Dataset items
______________________________

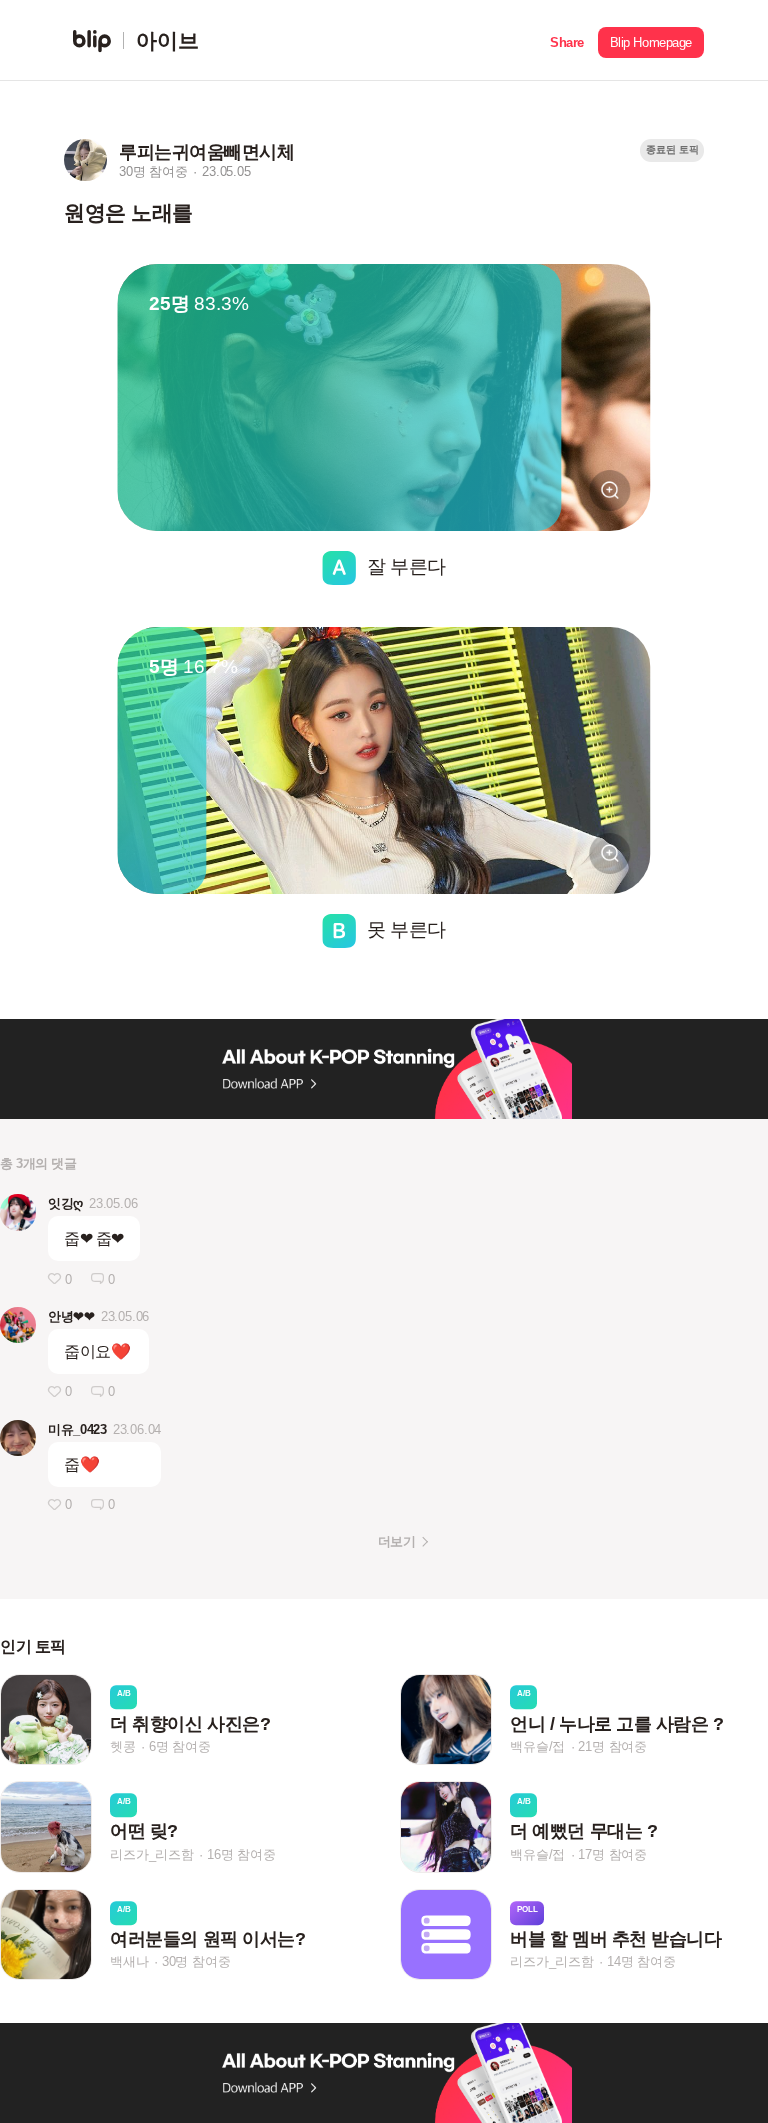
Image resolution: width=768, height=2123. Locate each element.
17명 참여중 (612, 1854)
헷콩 (123, 1746)
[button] (567, 40)
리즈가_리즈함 (152, 1854)
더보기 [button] (396, 1541)
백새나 (129, 1961)
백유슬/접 (537, 1746)
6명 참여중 (180, 1746)
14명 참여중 (641, 1961)
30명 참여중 (196, 1961)
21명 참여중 (612, 1746)
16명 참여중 (241, 1854)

______________________________

### About this exercise
Transcribe the records above exactly, leaving out every picture.

### Result
Image resolution: width=768, height=2123. Locate each element.
17명 참여중 (612, 1854)
헷콩 (123, 1746)
[button] (567, 40)
리즈가_리즈함 (152, 1854)
더보기 [button] (396, 1541)
백새나 (129, 1961)
백유슬/접 (537, 1746)
6명 참여중 (180, 1746)
14명 참여중 (641, 1961)
30명 참여중 (196, 1961)
21명 참여중 (612, 1746)
16명 참여중 (241, 1854)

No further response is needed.